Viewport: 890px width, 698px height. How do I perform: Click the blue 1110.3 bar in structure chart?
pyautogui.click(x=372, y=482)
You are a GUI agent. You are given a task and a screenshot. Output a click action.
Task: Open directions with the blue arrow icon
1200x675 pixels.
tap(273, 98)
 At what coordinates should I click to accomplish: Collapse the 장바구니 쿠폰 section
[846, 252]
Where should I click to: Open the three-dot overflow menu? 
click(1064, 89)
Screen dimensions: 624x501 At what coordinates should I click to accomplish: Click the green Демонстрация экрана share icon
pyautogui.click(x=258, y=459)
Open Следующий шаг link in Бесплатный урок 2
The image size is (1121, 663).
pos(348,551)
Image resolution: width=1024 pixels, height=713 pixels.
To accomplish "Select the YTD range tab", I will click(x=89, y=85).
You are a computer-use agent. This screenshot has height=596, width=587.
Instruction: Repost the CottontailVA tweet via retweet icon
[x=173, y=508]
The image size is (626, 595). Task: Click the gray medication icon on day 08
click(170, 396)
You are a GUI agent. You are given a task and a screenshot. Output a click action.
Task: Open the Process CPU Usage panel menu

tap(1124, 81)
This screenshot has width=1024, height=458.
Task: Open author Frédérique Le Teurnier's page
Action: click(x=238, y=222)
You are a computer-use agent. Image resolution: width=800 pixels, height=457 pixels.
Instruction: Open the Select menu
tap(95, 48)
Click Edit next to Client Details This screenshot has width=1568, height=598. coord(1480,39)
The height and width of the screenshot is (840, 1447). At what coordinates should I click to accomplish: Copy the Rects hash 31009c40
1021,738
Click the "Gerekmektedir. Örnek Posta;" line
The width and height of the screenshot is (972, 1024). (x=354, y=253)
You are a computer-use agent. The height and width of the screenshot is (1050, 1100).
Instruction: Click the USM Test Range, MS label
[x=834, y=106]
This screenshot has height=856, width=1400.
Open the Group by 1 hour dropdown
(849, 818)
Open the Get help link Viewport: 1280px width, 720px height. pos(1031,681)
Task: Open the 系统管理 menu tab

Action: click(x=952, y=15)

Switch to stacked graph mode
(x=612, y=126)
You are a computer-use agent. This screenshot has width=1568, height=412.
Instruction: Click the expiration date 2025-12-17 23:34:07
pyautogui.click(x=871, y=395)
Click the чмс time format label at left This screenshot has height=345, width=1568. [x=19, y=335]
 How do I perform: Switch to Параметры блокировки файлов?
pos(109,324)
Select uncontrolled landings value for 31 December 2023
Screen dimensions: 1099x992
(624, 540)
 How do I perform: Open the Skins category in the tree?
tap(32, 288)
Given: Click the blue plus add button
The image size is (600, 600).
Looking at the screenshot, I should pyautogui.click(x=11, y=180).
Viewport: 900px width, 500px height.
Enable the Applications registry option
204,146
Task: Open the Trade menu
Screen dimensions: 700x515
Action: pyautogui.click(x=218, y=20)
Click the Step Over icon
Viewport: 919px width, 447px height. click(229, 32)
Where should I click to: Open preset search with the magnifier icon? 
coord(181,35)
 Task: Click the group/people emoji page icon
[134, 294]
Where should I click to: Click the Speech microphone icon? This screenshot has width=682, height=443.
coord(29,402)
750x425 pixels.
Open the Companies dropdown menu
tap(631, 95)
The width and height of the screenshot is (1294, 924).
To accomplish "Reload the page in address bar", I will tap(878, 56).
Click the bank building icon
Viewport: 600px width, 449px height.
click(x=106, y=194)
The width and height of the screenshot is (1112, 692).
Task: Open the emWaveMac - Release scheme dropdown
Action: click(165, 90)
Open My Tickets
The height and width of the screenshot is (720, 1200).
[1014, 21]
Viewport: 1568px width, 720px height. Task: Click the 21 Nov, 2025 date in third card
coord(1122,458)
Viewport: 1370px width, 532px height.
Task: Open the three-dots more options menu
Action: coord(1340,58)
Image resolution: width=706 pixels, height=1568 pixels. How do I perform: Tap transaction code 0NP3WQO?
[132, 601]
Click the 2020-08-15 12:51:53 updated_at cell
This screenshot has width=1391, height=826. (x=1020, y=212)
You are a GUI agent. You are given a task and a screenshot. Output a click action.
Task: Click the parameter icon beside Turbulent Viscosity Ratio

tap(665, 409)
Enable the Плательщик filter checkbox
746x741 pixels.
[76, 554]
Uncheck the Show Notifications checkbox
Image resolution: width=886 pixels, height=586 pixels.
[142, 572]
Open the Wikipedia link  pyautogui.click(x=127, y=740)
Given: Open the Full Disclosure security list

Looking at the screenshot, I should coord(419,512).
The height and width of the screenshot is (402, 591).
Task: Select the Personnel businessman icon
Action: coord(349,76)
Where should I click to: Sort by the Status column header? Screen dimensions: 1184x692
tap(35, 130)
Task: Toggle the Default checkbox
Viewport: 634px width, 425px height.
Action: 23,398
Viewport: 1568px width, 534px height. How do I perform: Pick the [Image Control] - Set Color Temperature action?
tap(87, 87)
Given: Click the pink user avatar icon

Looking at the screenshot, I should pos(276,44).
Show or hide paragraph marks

────────────────────────────────────────

• [Task details] Set out exactly the run of lines that begins at the line holding "Given: Click the pink user avatar icon" and ends at the last line of the data.

• [Response to the exercise]
Given: Click the pink user avatar icon

Looking at the screenshot, I should pos(276,44).
Show or hide paragraph marks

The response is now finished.